Muchas felicidades :Smile:  :Smile: 

Qué envidia, 22 añitos, te queda toda una vida por disfrutar.

Un fuerte abrazo :Smile:

----------


## aberroncho

Muchas felicidades Federico y que cumplas muchísimos mas.

22 años!!! todavía tienes muchos años por delante para seguir deleitándonos con tus reportajes fotográficos y comentarios en este foro.
 :Wink:

----------


## REEGE

Pero si eres un niño!!! Anda que no te quedan mensajes por poner aquí... :Embarrassment: 
Y botellas que vaciar de las salas vip`s!!!!!!!!!!!! :Big Grin:  :Big Grin:  :Big Grin: 
Menos mal que algunos, en mensajes, van por delante de tí, eh!!!!
Bueno ya en serio...
*Muchas Felicidades y arregla pronto ese cacharro!!!!!!!!*

----------


## frfmfrfm

Feliz cumple F. Lazaro, eres un chiquillo y que cumplas muchos más.

----------


## perdiguera

Que sigas cumpliendo muchos, a ser posible 22x4 más, y que todos ellos los celebres con salud y cerveza.

----------


## FEDE

Aunque un poco tarde  :Embarrassment:  

Muchas Felicidades amigo Federico y que cumplas muchos más.

Un fuerte abrazo  :Smile:

----------


## Luján

> Que sigas cumpliendo muchos, a ser posible 22x4 más, y que todos ellos los celebres con salud y cerveza.

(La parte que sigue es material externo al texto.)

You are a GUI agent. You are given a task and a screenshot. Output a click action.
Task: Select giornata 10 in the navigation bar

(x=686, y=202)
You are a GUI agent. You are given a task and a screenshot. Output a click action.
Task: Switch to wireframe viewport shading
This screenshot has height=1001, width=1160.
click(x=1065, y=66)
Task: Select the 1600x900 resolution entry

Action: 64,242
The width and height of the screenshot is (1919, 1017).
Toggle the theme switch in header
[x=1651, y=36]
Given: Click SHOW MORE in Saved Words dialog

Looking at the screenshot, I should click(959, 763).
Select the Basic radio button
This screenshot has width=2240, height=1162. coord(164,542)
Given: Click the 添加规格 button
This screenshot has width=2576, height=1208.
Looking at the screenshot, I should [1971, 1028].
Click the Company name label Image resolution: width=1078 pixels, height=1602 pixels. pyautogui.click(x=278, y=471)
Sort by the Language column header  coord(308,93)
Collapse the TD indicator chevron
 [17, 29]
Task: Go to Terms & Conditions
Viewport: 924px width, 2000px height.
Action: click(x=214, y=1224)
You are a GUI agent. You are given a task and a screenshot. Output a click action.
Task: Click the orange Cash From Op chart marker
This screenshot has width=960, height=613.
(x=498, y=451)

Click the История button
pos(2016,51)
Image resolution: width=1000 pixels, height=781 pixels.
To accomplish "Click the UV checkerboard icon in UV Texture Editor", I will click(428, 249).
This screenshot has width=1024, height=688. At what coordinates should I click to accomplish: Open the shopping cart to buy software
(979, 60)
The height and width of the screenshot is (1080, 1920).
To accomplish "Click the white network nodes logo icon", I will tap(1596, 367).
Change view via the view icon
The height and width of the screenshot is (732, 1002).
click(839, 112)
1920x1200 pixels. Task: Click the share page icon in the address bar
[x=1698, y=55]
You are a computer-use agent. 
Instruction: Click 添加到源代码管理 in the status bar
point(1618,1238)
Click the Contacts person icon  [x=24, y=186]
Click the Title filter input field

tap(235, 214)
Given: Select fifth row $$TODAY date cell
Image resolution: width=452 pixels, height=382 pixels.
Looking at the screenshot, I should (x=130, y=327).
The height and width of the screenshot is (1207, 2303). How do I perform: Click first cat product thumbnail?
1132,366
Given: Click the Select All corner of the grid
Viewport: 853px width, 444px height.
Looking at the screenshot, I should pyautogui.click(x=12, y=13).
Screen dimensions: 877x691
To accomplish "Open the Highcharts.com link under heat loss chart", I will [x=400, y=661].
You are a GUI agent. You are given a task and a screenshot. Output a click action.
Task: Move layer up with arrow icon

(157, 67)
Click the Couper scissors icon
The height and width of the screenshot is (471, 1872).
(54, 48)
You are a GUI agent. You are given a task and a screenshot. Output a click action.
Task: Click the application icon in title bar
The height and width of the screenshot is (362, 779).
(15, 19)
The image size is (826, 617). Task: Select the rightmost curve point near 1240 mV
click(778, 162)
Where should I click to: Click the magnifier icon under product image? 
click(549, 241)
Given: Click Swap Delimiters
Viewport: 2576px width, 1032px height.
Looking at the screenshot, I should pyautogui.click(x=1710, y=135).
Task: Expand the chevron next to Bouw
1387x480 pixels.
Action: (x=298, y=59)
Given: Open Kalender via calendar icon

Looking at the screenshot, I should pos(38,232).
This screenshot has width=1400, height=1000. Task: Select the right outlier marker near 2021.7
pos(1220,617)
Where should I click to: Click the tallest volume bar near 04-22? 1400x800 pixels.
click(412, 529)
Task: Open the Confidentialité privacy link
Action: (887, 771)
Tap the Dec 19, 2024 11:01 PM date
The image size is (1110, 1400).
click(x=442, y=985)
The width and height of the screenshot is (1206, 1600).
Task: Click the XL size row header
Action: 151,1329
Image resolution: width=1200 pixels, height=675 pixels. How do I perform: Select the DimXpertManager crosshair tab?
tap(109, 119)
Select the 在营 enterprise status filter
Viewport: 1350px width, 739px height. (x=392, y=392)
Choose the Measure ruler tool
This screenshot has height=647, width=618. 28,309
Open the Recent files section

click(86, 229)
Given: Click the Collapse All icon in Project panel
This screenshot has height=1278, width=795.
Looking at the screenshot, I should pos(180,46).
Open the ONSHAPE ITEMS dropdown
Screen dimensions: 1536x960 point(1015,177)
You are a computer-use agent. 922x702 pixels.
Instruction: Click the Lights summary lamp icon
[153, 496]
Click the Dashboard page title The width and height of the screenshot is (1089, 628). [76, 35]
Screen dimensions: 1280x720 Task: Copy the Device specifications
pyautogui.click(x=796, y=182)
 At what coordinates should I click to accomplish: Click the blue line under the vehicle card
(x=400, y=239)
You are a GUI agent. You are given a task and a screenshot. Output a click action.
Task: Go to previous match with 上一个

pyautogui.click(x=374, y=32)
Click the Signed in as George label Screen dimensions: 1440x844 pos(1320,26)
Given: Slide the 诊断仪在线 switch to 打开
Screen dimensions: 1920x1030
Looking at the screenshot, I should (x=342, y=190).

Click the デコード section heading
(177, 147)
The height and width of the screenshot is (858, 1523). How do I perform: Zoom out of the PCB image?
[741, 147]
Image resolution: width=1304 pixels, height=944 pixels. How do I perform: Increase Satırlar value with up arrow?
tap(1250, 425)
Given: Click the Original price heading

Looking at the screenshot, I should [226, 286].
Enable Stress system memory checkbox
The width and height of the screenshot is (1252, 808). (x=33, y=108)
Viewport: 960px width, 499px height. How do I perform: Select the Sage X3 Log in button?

Y por qué no 22x4.545454545454545454... o, para redondear, 22x5. :Stick Out Tongue: 


Eso sí, siempre con salud y cabeza, que no hay nada peor que llegar a viejo sin cabeza, o sin salud.

----------


## F. Lázaro

Muchas gracias a todos por vuestras felicitaciones  :Smile:  :Wink: 

Desde luego que aproveché el día, me "entallaron" desde por la mañana con el cerveceo, y acabé de madrugada con el cubateo  :Stick Out Tongue: 




> Que sigas cumpliendo muchos, a ser posible 22x4 más


Dime donde tengo que firmar para llegar a esos 22x4  :Roll Eyes (Sarcastic):  :Wink: 




> Pero si eres un niño!!! Anda que no te quedan mensajes por poner aquí...


Y desembalses por ver, espero que todavía me queden muchos, entre ellas, a del Frenedas, algún día tengo que ver un desembalse en directo en tu presa  :Big Grin:  :Wink: 

Lo dicho, muchas gracias y un abrazo para todos.

----------


## perdiguera

Receta para llegar a 110 años: comer bien, viajar mucho, hacer ejercicio,-no necesariamente deporte- olvidarse de la política, beberse una cerveza diaria con amigos.
En definitva ser feliz

----------